NEW HYDE PARK, NY – LIJ Medical Center was recently given national recognition for its patient care education initiative launched in the Fall of 2011.

The hospital got the first Association for Patient Experience Practice of the Year award at the fourth annual Cleveland Clinic Patient Experience: Empathy and Innovation Summit held by the Association for Patient Experience.

 The hospital underwent a shift in patient care practices, changing its focus from service to hospitality. Agnes Barden, DNP, senior administrative director of the patient and family-centered care department, explained that hospitality focuses on how something is done so now employees think about doing something with and for a patient rather than to the patient.
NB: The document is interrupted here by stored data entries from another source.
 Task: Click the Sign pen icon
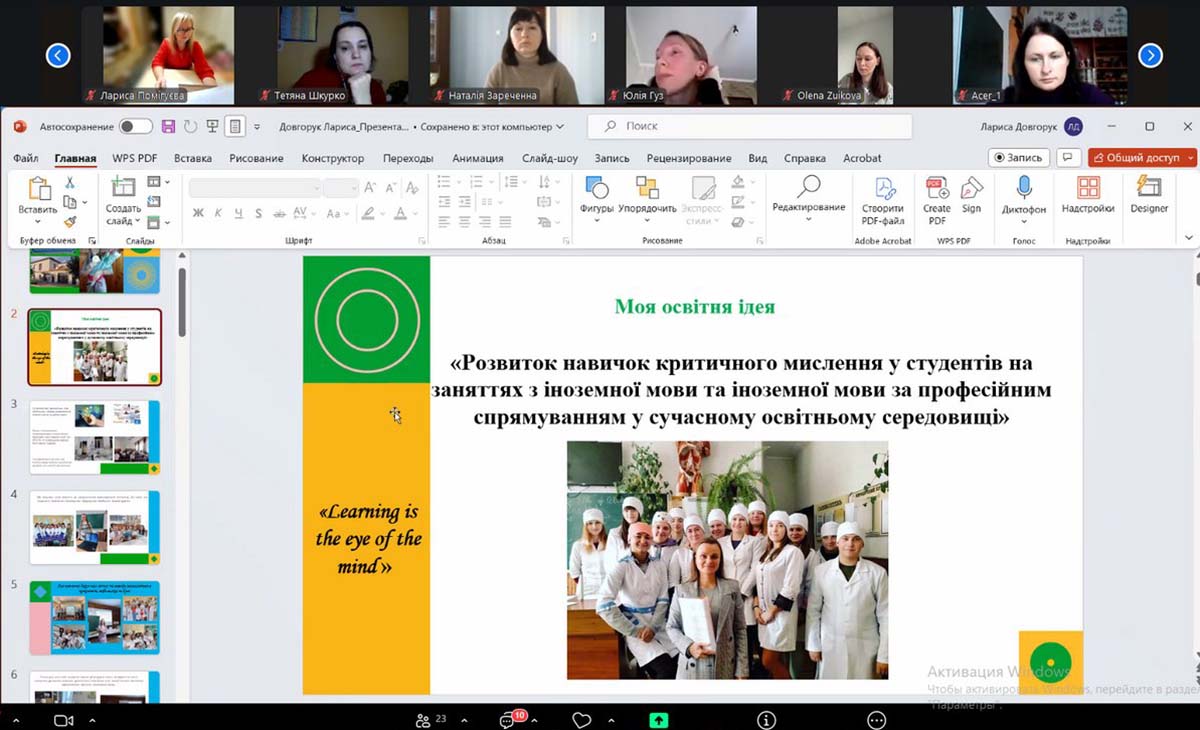pos(971,189)
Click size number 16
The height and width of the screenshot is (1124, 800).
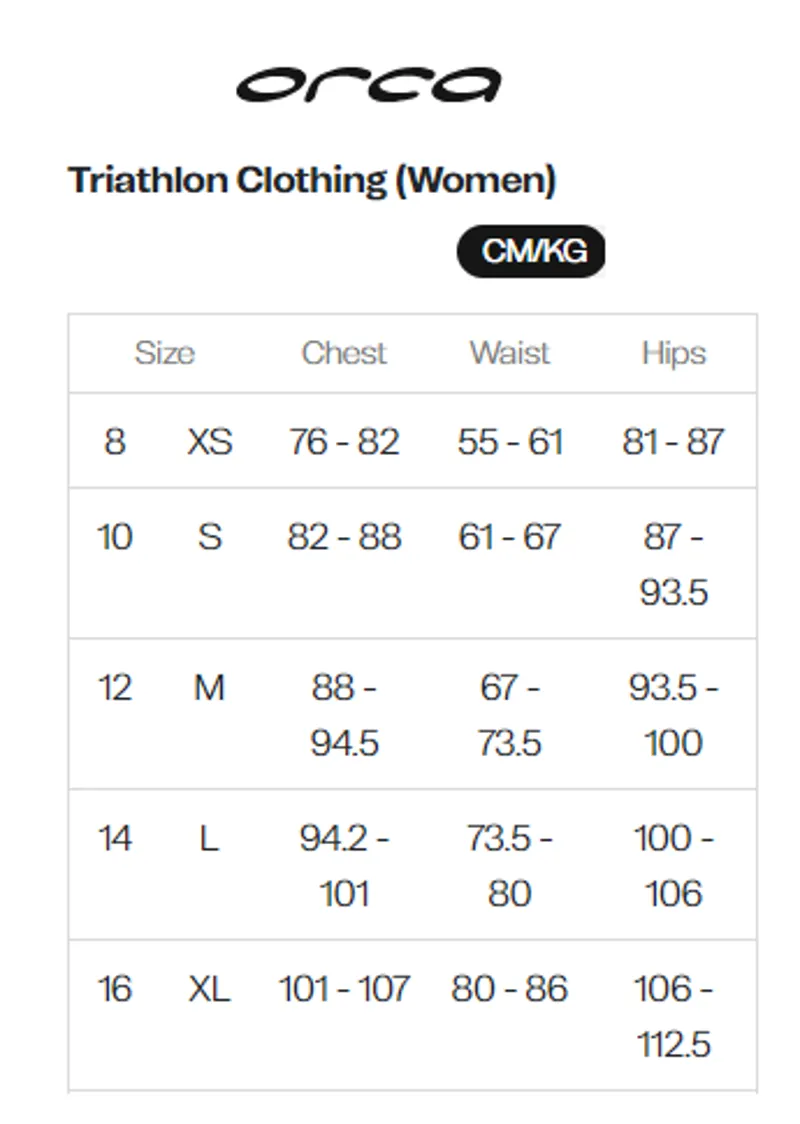[115, 989]
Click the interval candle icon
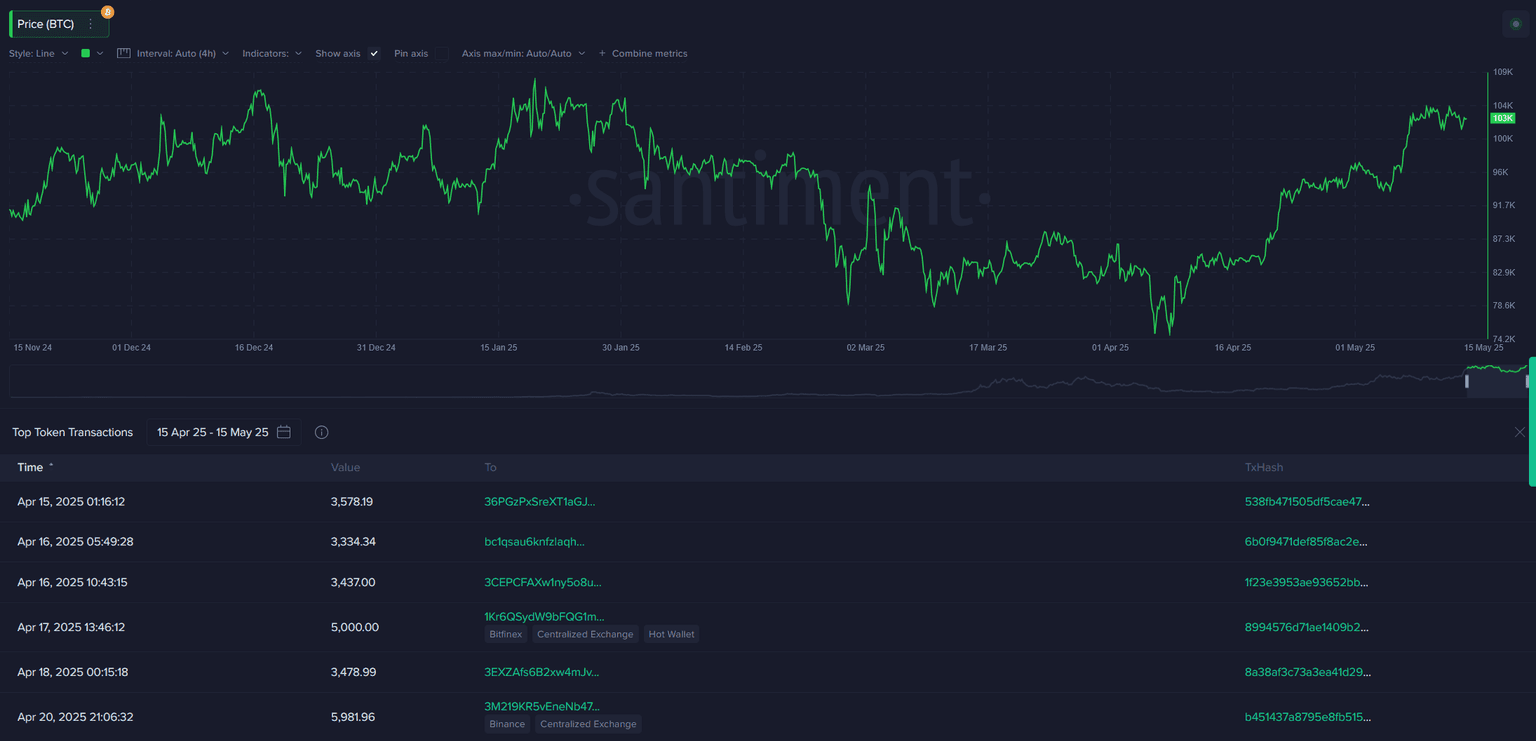 pos(124,53)
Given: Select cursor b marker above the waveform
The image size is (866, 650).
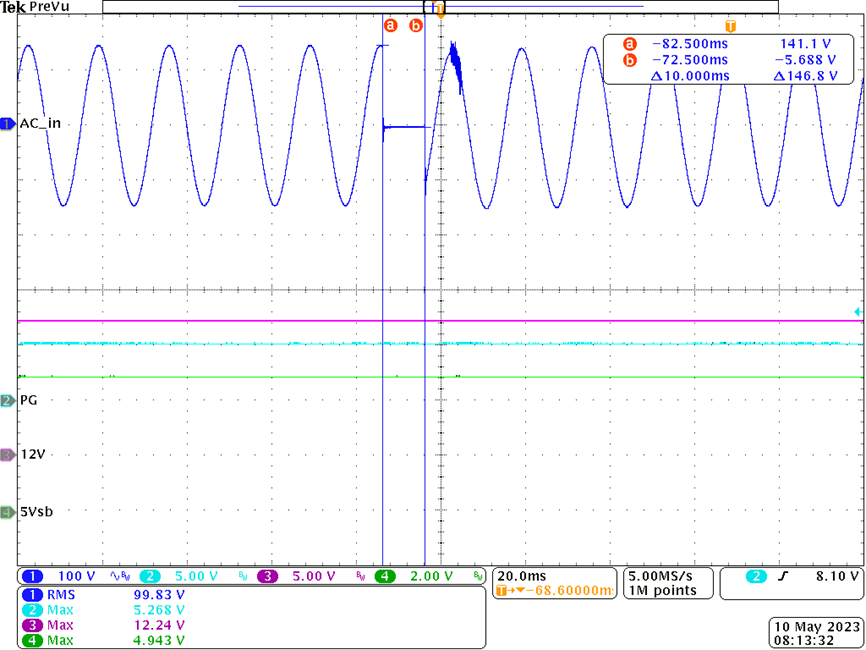Looking at the screenshot, I should [x=416, y=25].
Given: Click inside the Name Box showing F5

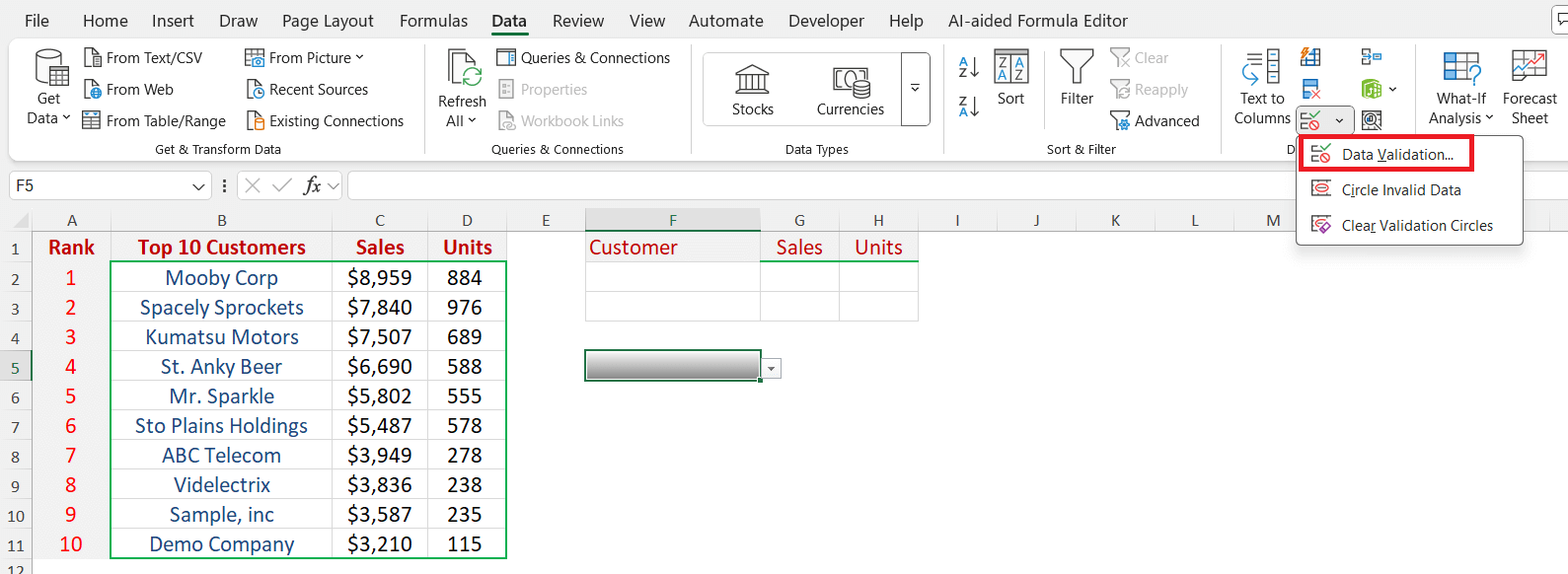Looking at the screenshot, I should point(99,185).
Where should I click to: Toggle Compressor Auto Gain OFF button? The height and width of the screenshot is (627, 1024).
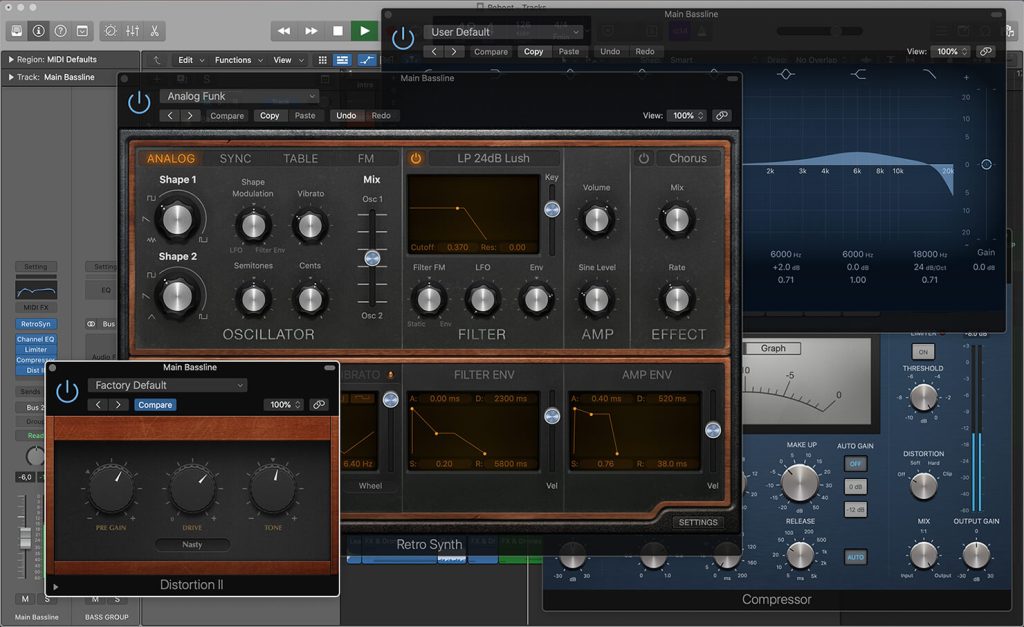point(856,464)
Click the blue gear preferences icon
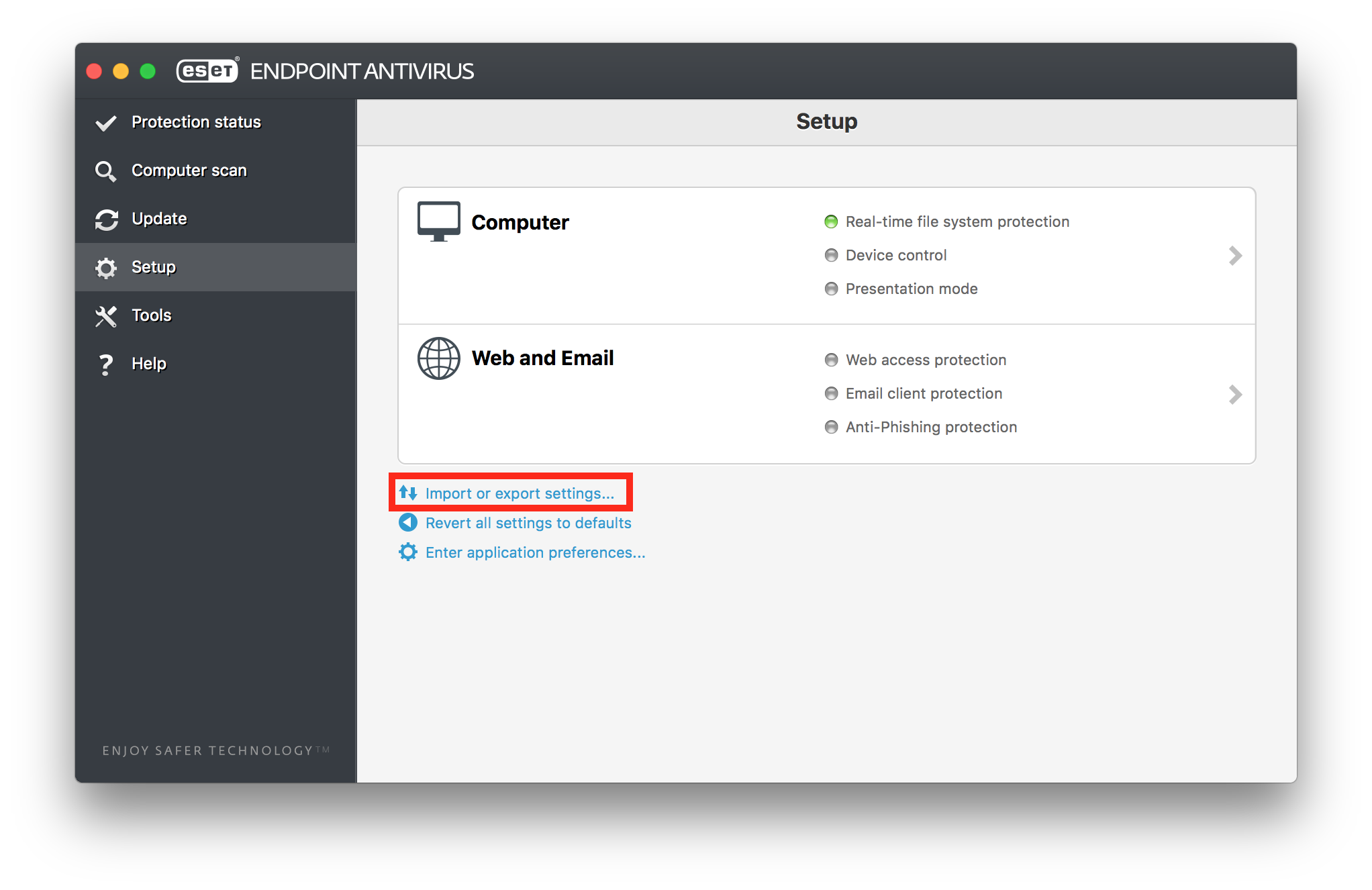The width and height of the screenshot is (1372, 890). click(x=408, y=552)
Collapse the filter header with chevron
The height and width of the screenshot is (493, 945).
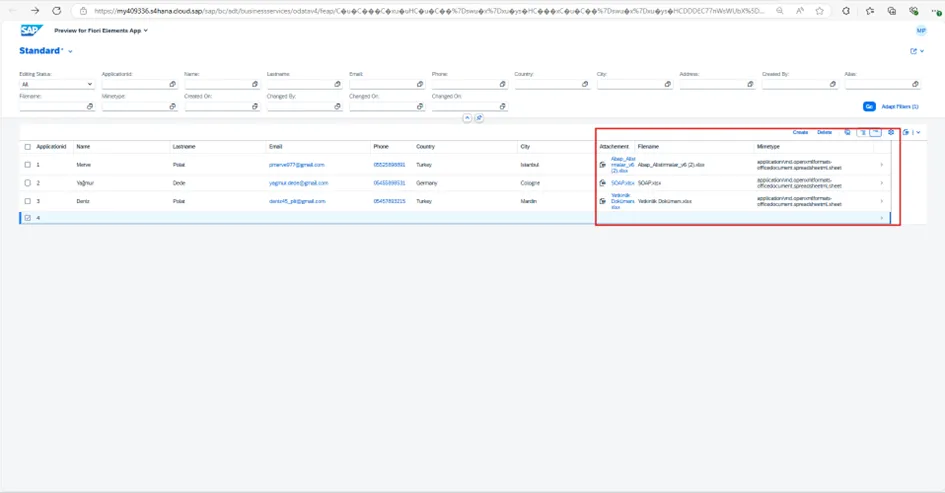[466, 118]
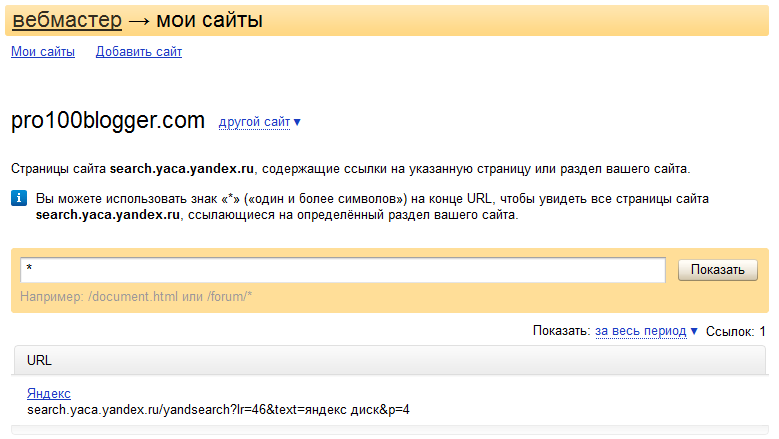Viewport: 779px width, 439px height.
Task: Click the Например example hint text
Action: pyautogui.click(x=134, y=297)

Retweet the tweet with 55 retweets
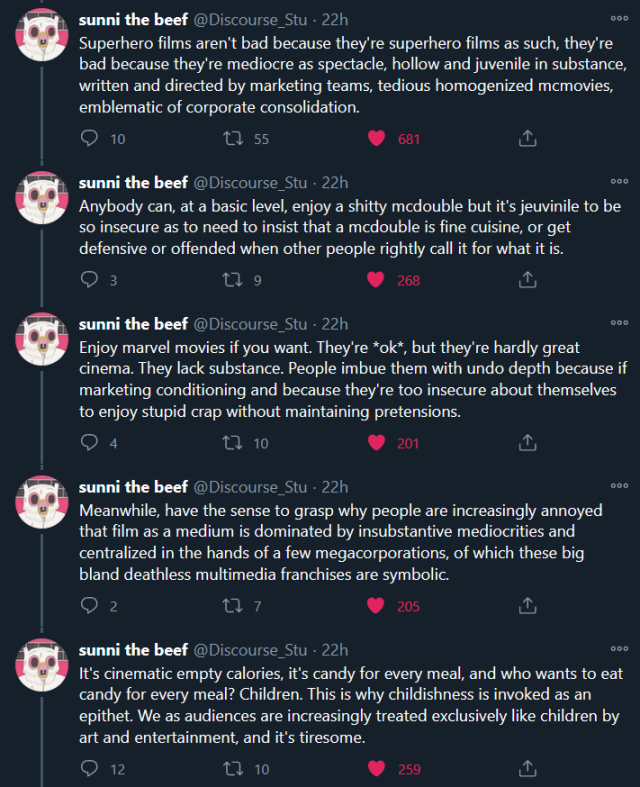tap(233, 139)
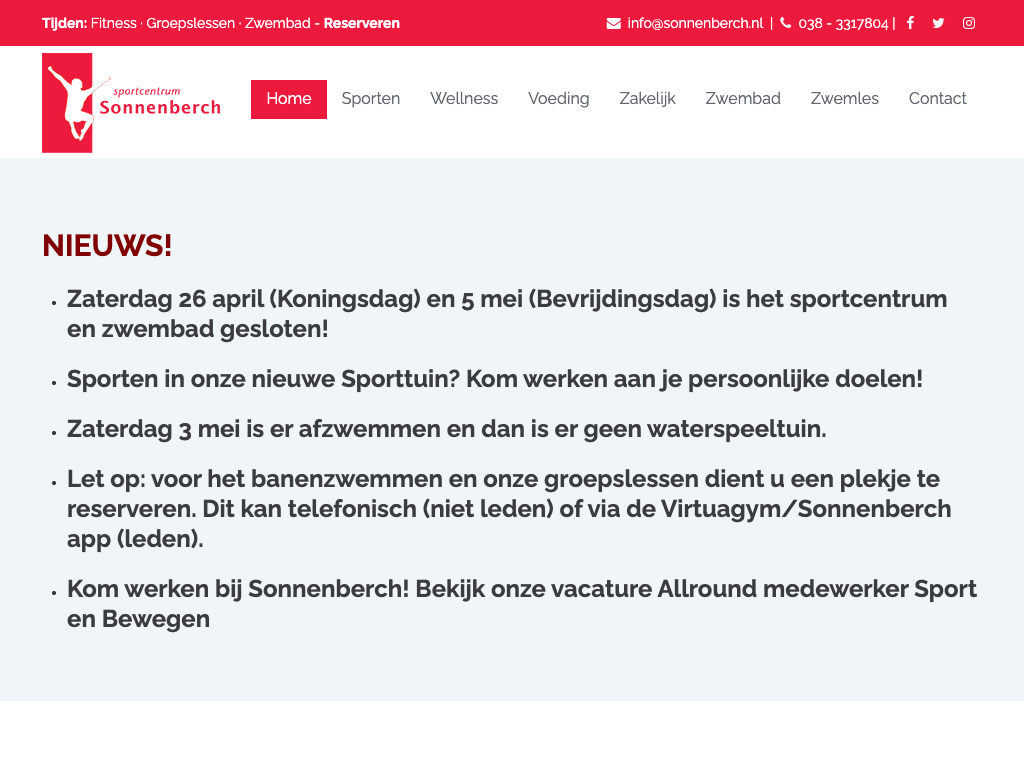
Task: Click the phone icon in top bar
Action: click(x=786, y=23)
 “Hospitality is about building connections with the patient and creating positive teamwork,” Ms. Barden said. “The cultural shift at LIJ has made an environment that hones in on quality patient care to make people feel more comfortable while they are getting medical treatment.”
 LIJ Medical Center set up classes for its employees that focused on hospitality. The classes ran two hours and all 5,000 hospital staff members participated in one of the more than 300 sessions. The classes featured an open dialogue, role playing exercises about empathizing with patients and observing how hospital employees worked with their patients. Ms. Barden, who led the initiative that has been supported enthusiastically by LIJ Medical Center’s Executive Director Chantal Weinhold, said these classes and efforts helped employees keep in mind what it is like to be a patient.

 In addition to the classes, there is also an initiative in which hospital leaders talk about hospitality-related topics with their staff and other departments. There is also a hospitality observation team, which helps to evaluate the staff’s practices. Employees will have a yearly behavioral competency review as a result of these new policies.

 One example of a change in practices at the hospital is that staff members are encouraged to pull up a chair and sit next to a patient when they are speaking with them instead of standing over their beds.

 Since implementing these practices, the hospital has gotten higher Hospital Consumer Assessment of Healthcare Providers and Systems (HCAHPS) scores and Ms. Barden said she is seeing more letters from patients who are pleased with their whole hospital experience -- from the valet parker to the physician.